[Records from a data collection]
++++++++++++++++++++

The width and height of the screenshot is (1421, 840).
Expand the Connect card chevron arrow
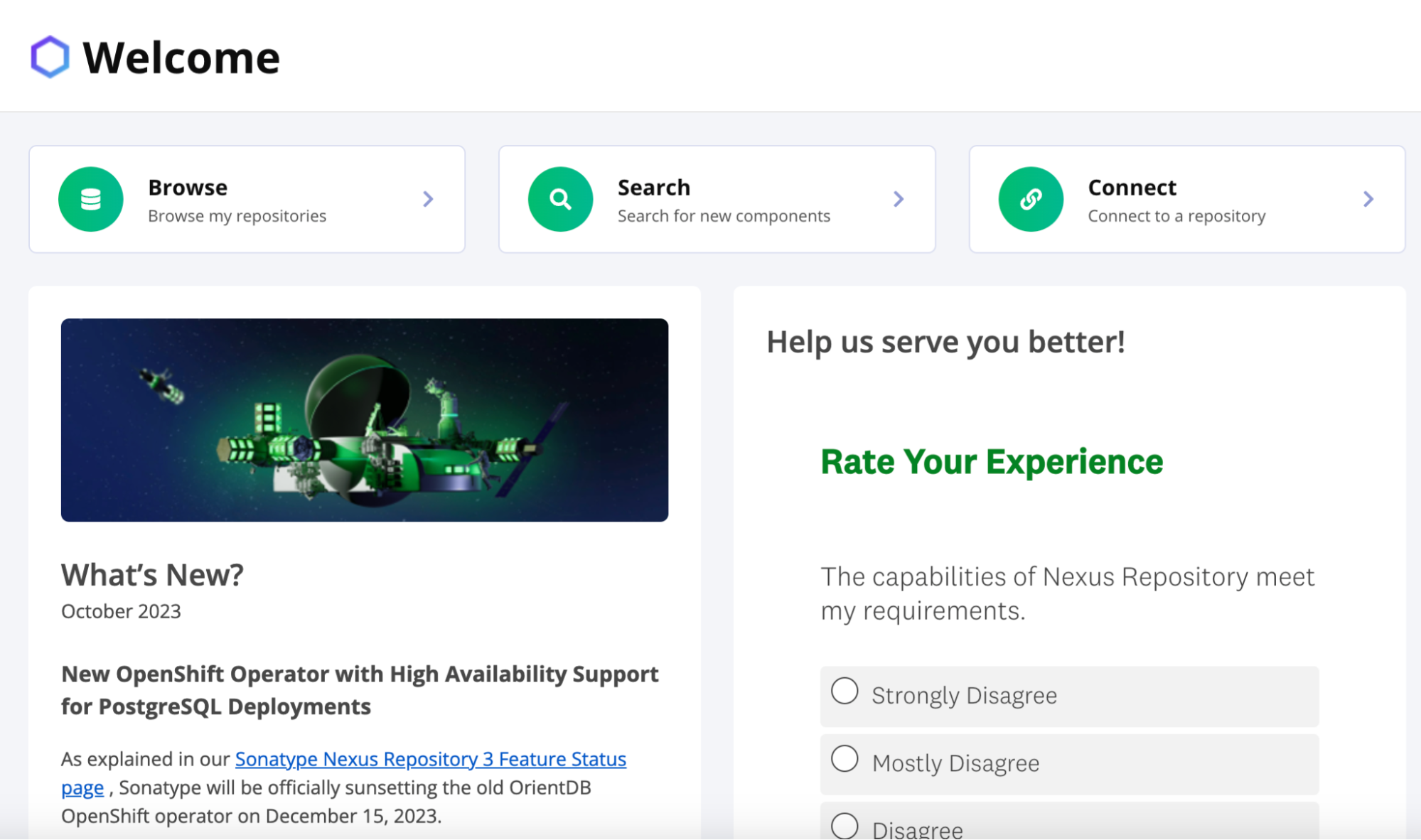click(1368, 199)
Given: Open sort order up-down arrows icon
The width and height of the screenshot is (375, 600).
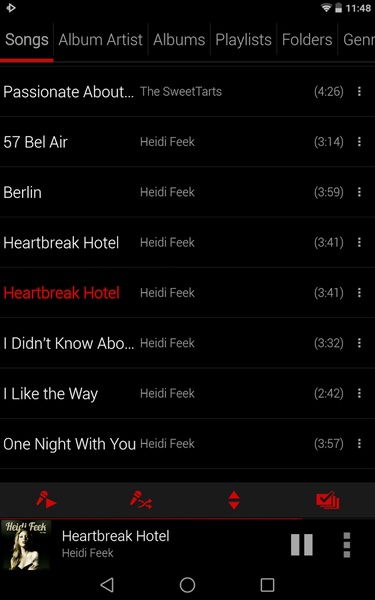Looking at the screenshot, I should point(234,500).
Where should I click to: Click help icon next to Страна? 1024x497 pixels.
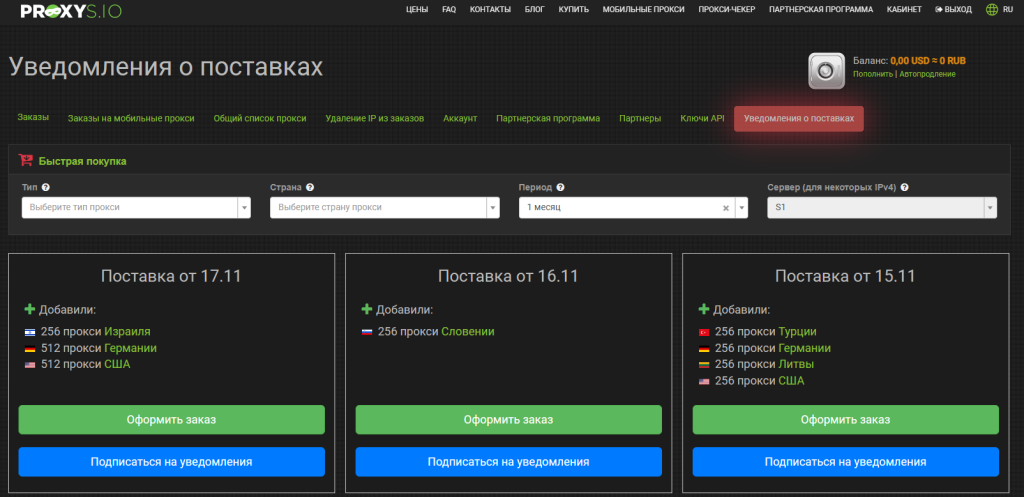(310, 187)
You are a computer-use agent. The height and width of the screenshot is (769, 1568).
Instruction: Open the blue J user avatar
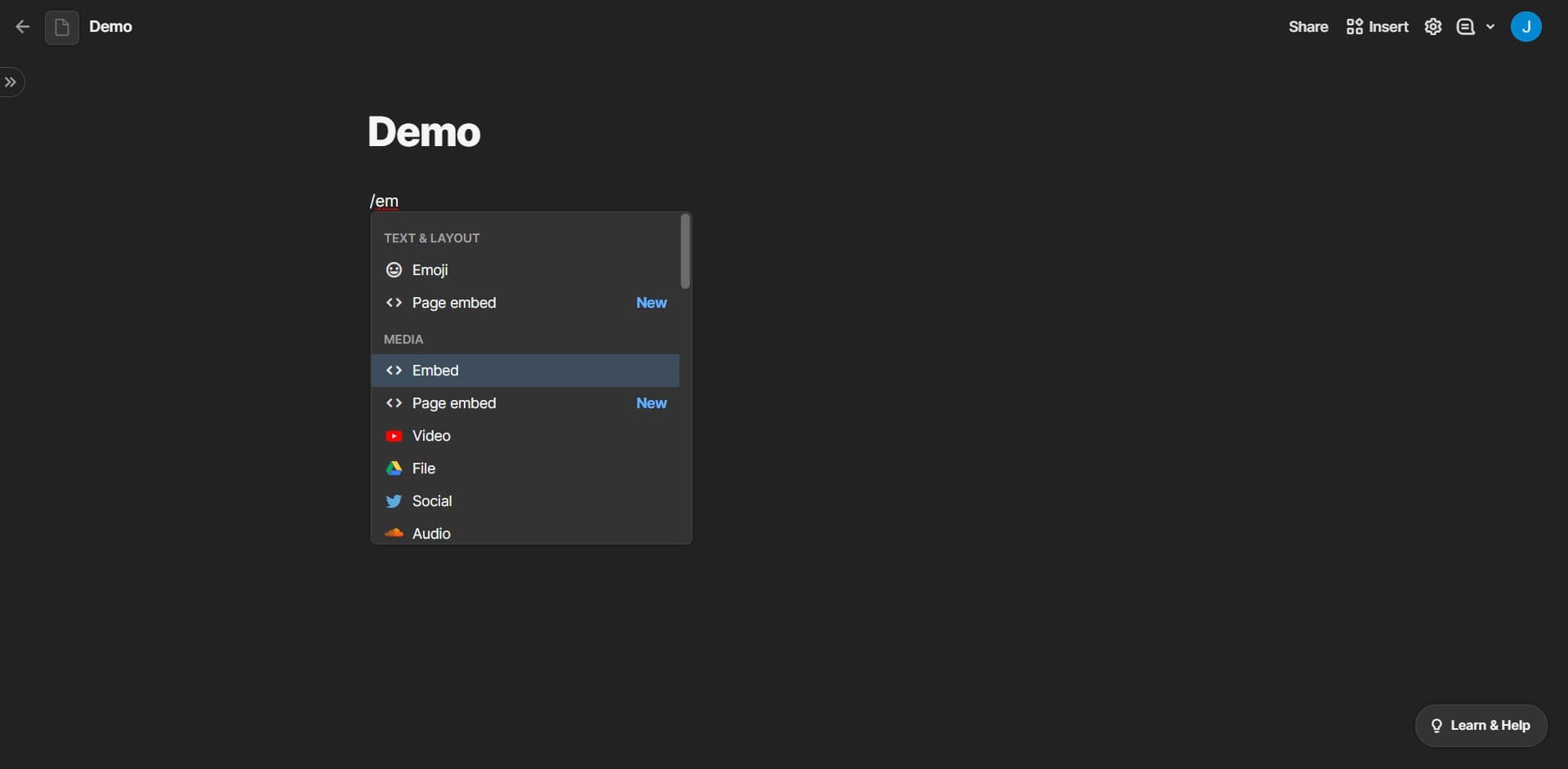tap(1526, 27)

++++++++++++++++++++

* **What the task requires**:
Rewrite the listing above with every "icon" renamed to "symbol" and all else left as is. Leave out the pictures.

* **Solution to the exercise**:
The width and height of the screenshot is (1421, 840).
Expand the Connect card chevron arrow
click(1368, 199)
Given: Open sort order up-down arrows symbol
The width and height of the screenshot is (375, 600).
Looking at the screenshot, I should point(234,500).
Where should I click to: Click help symbol next to Страна? 1024x497 pixels.
(310, 187)
You are a computer-use agent. The height and width of the screenshot is (769, 1568).
Instruction: Open the blue J user avatar
tap(1526, 27)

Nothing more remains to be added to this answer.